Proof: Let $\psi_y := 1_{[0, 1-y]} \phi(\cdot + y)$. Note $\psi_y \in L^\infty$ and $$ \begin{aligned} \int_{[0,1]} f_n(x - y) \phi(x) dx &= \int_{[0,1-y]} f_n(z) \phi(z+y) dz \\ &= \int_{[0,1]} f_n(z) \psi_y(z) dz \\ & \to \int_{[0,1]} f(z) \psi_y(z) dz \\ &= \int_{[0,1-y]} f(z) \phi(z + y) dz \\ &= \int_{[0,1]} f(x - y) \phi(x) dx \end{aligned}. $$ As $y \in [0,1]$ was arbitrary, $h_n \to h$. $\square$
Next note that because weakly convergent sequences are bounded, we have some $M > 0$ so $M \geq \|f_n\|_1$ for all $n \in \mathbb{N}$. Then
$$\begin{aligned} |h_n| &\leq |g| \int_{[0,1]} |f_n(x - \cdot)| |\phi(x)| dx \\ &\leq |g| \|f_n\|_1 \|\phi\|_\infty \\ &\leq |g| M \|\phi\|_\infty \in L^1([0,1]). \end{aligned} $$
Then, by Dominated Convergence Theorem, we have $$\begin{aligned} \int_{[0,1]} (f_n * g) \phi &= \int_{[0,1]} h_n \\ &\to \int_{[0,1]} h \\ &= \int_{[0,1]} (f * g) \phi. \end{aligned} $$
As $\phi \in L^\infty$ was arbitrary, we are done. $\blacksquare$
On
Let $\phi \in L^\infty(0, 1)$. We want to prove that $$ \int_0^1 (f_n * g) \phi \xrightarrow{n \to \infty} \int_0^1 (f * g) \phi. $$
By definition of weak topology, it suffices to prove that the linear map $$ T:L^1(0, 1) \to \mathbb R, h \mapsto \int_0^1 (h * g) \phi $$ is continuous.
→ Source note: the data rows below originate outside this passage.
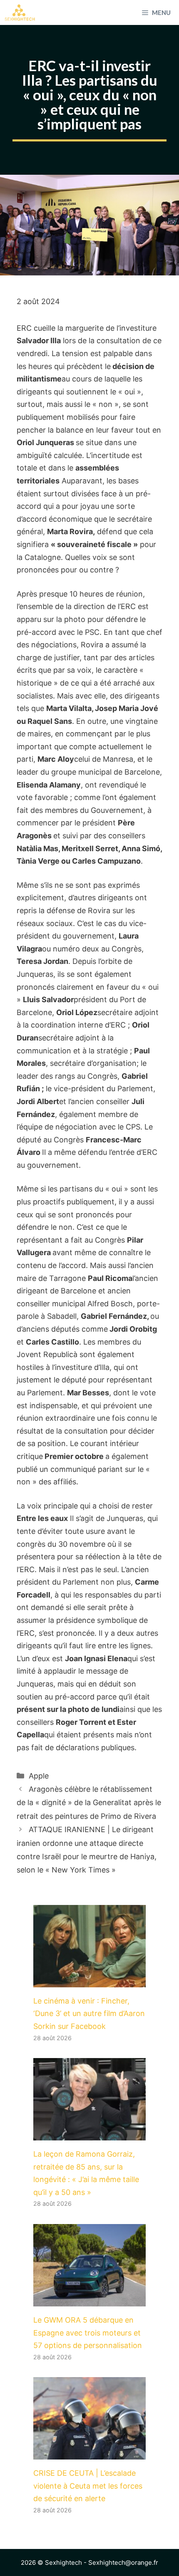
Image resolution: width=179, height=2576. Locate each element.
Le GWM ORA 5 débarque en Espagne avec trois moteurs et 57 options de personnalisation (87, 2333)
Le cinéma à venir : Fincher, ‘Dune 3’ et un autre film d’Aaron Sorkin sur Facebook (89, 2013)
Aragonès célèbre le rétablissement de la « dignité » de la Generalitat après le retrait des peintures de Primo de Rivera (89, 1803)
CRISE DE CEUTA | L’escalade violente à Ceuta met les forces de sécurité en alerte (87, 2486)
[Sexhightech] (19, 12)
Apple (39, 1775)
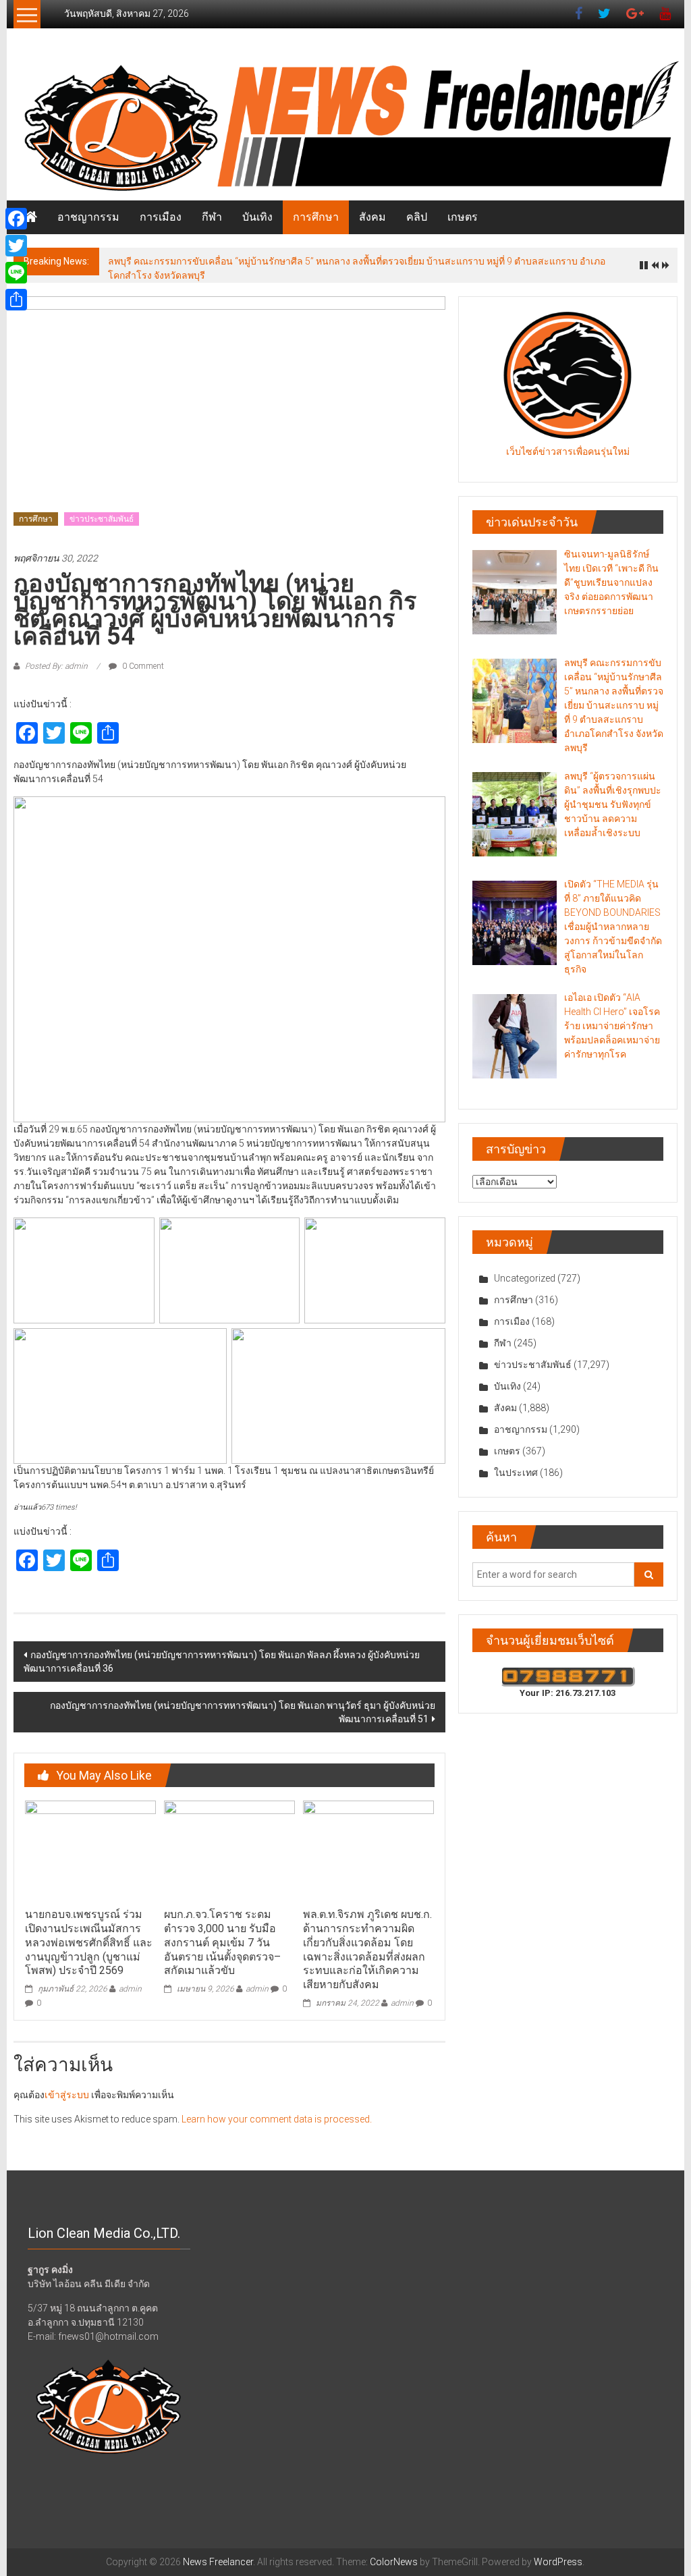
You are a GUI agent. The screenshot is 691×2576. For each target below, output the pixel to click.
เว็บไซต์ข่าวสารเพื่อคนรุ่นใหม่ (568, 451)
This is indeed true because $$ \begin{align*} |T(h)| &\le \|\phi\|_{L^\infty} \| h * g\|_{L^1} \text{ by Hölder's inequality}\\ & \le \|\phi\|_{L^\infty} \| h\|_{L^1}\|g\|_{L^1} \text{ by Young's inequality}. \end{align*} $$
Let $\phi \in L^{\infty}$. First note that $$ \int |(f_n*g)(x)\phi(x)|\ \mathrm{d}x \le \Vert \phi\Vert_{L^{\infty}}\Vert f_n * g\Vert_{L^1} < \infty $$ by Young's inequality. Hence by Fubini-Tonelli, $$ \begin{align*} \int (f_n*g)(x)\phi(x)\ \mathrm{d}x &= \int\int f_n(y)g(x-y) \phi(x)\ \mathrm{d}y \mathrm{d}x \\ &= \int f_n(y)\int g(x-y) \phi(x)\ \mathrm{d}x \mathrm{d}y \\ \end{align*} $$ Furthermore by Young's inequality, $$ \int g(x-y) \phi(x)\ \mathrm{d}x \in L^{\infty}, $$ being the convolution of $g(-\cdot) \in L^1$ with $\phi \in L^\infty$. Thus $$ \int f_n(y)\int g(x-y) \phi(x)\ \mathrm{d}x \mathrm{d}y \to \int f(y)\int g(x-y) \phi(x)\ \mathrm{d}x \mathrm{d}y $$ by weak convergence of $f_n$.